* [Task description]
For this exercise, reproduce the entries below exactly, but only from the line containing "605x587 pixels." through the line containing "The width and height of the screenshot is (2525, 916).", both included.

Saved entries:
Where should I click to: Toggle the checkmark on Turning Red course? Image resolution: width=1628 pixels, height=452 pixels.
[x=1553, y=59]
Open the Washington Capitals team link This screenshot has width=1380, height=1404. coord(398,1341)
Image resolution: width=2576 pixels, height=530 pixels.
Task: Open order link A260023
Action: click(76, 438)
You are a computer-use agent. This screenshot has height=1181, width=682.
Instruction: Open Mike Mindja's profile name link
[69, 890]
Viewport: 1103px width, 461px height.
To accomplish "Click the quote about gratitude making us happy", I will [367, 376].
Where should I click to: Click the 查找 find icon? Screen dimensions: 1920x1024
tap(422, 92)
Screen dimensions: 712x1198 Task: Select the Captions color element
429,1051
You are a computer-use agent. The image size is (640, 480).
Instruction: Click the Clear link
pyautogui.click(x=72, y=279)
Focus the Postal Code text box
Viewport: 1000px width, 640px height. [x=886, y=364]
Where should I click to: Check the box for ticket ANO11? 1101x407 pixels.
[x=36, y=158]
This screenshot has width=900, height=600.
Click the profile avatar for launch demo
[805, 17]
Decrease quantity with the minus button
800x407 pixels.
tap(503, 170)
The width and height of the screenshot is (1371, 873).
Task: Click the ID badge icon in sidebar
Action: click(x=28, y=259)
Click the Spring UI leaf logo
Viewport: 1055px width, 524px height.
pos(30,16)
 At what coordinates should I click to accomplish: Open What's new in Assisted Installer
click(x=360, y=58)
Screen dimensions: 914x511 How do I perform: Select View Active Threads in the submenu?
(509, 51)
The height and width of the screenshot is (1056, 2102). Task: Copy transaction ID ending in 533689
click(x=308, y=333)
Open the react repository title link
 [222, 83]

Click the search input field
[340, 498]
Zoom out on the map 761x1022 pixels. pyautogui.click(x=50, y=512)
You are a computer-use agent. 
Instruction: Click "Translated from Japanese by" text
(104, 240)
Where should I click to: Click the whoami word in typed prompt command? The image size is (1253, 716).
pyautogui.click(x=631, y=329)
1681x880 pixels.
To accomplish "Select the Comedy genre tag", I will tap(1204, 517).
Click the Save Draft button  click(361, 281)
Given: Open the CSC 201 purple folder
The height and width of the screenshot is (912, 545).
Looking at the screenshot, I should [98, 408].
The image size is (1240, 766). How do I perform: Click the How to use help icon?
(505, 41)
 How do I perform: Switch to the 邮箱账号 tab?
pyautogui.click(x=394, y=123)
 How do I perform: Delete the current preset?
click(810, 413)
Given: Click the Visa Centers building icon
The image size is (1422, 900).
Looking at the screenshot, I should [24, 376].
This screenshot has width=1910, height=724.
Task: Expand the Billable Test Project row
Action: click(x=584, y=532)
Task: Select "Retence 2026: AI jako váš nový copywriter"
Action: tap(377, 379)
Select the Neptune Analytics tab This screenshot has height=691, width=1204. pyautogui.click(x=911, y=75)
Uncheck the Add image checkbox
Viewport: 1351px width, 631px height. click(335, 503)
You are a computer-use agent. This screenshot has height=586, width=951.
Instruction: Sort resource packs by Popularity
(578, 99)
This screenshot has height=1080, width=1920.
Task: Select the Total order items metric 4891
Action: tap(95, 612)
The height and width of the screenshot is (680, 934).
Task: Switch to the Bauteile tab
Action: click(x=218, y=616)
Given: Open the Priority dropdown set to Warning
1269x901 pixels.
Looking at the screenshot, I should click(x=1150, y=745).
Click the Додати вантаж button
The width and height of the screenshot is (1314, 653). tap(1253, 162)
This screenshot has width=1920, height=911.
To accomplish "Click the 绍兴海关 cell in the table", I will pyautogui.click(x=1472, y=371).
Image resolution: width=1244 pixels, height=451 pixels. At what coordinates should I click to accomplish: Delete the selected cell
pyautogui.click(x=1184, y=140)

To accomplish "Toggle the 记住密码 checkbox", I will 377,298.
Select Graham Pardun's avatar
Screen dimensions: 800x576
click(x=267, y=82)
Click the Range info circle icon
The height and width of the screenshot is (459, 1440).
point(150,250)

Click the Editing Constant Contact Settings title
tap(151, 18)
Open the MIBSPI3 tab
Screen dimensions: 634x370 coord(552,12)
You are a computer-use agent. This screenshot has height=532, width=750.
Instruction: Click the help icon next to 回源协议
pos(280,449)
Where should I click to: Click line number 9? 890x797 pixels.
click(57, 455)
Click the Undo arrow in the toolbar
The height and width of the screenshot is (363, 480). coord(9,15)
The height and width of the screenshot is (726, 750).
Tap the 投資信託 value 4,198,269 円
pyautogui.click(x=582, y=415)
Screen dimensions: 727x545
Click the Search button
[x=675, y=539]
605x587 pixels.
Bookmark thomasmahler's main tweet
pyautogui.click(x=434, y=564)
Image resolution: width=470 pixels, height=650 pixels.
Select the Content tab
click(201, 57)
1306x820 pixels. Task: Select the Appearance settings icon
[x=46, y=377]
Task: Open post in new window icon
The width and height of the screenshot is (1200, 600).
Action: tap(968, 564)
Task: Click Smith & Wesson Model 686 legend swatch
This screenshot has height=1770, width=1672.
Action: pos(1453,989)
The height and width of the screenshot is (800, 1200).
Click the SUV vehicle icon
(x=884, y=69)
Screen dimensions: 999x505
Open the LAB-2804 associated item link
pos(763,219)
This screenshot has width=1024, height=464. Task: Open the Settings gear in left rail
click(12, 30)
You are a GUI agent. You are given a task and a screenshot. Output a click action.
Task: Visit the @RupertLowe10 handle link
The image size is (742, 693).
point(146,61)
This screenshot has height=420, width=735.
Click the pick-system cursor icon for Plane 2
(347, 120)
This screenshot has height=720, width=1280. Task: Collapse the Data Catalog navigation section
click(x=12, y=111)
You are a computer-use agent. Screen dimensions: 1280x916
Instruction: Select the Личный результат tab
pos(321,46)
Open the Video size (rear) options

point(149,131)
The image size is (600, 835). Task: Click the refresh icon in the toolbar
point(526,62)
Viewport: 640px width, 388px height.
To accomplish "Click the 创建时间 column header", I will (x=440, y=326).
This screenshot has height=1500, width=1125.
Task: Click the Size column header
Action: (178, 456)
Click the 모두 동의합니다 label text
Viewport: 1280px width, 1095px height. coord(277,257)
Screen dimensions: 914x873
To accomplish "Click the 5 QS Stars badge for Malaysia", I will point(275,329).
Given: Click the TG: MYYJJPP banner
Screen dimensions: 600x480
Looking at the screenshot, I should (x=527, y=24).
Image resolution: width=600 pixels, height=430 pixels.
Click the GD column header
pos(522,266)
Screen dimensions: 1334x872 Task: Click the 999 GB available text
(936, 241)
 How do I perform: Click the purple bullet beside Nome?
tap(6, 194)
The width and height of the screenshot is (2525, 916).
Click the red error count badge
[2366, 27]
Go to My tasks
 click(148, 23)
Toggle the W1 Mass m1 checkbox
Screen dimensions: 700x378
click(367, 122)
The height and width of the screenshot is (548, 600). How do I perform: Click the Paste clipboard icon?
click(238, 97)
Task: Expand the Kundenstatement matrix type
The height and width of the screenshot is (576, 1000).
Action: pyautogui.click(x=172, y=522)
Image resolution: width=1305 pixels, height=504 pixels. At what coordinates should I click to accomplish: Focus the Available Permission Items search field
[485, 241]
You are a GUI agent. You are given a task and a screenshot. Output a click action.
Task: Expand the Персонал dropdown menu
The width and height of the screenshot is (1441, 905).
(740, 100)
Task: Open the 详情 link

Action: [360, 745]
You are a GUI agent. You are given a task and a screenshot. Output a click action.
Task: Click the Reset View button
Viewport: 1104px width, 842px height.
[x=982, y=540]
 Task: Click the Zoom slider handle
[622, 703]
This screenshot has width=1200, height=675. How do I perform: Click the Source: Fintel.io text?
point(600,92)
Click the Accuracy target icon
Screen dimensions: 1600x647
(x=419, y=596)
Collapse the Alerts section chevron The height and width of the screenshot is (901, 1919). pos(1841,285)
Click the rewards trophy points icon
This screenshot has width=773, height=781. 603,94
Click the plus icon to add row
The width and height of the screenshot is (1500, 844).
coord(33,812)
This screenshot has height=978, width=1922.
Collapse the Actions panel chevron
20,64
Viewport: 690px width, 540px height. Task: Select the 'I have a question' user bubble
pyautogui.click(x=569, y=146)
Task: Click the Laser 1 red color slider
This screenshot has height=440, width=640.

* [Task result]
605x587 pixels.
Bookmark thomasmahler's main tweet
pyautogui.click(x=434, y=564)
Image resolution: width=470 pixels, height=650 pixels.
Select the Content tab
click(201, 57)
1306x820 pixels. Task: Select the Appearance settings icon
[x=46, y=377]
Task: Open post in new window icon
The width and height of the screenshot is (1200, 600).
Action: tap(968, 564)
Task: Click Smith & Wesson Model 686 legend swatch
This screenshot has height=1770, width=1672.
Action: pos(1453,989)
The height and width of the screenshot is (800, 1200).
Click the SUV vehicle icon
(x=884, y=69)
Screen dimensions: 999x505
Open the LAB-2804 associated item link
pos(763,219)
This screenshot has width=1024, height=464. Task: Open the Settings gear in left rail
click(12, 30)
You are a GUI agent. You are given a task and a screenshot. Output a click action.
Task: Visit the @RupertLowe10 handle link
The image size is (742, 693).
point(146,61)
This screenshot has height=420, width=735.
Click the pick-system cursor icon for Plane 2
(347, 120)
This screenshot has height=720, width=1280. Task: Collapse the Data Catalog navigation section
click(x=12, y=111)
You are a computer-use agent. Screen dimensions: 1280x916
Instruction: Select the Личный результат tab
pos(321,46)
Open the Video size (rear) options

point(149,131)
The image size is (600, 835). Task: Click the refresh icon in the toolbar
point(526,62)
Viewport: 640px width, 388px height.
To accomplish "Click the 创建时间 column header", I will (x=440, y=326).
This screenshot has height=1500, width=1125.
Task: Click the Size column header
Action: (178, 456)
Click the 모두 동의합니다 label text
Viewport: 1280px width, 1095px height. coord(277,257)
Screen dimensions: 914x873
To accomplish "Click the 5 QS Stars badge for Malaysia", I will point(275,329).
Given: Click the TG: MYYJJPP banner
Screen dimensions: 600x480
Looking at the screenshot, I should (x=527, y=24).
Image resolution: width=600 pixels, height=430 pixels.
Click the GD column header
pos(522,266)
Screen dimensions: 1334x872 Task: Click the 999 GB available text
(936, 241)
 How do I perform: Click the purple bullet beside Nome?
tap(6, 194)
The width and height of the screenshot is (2525, 916).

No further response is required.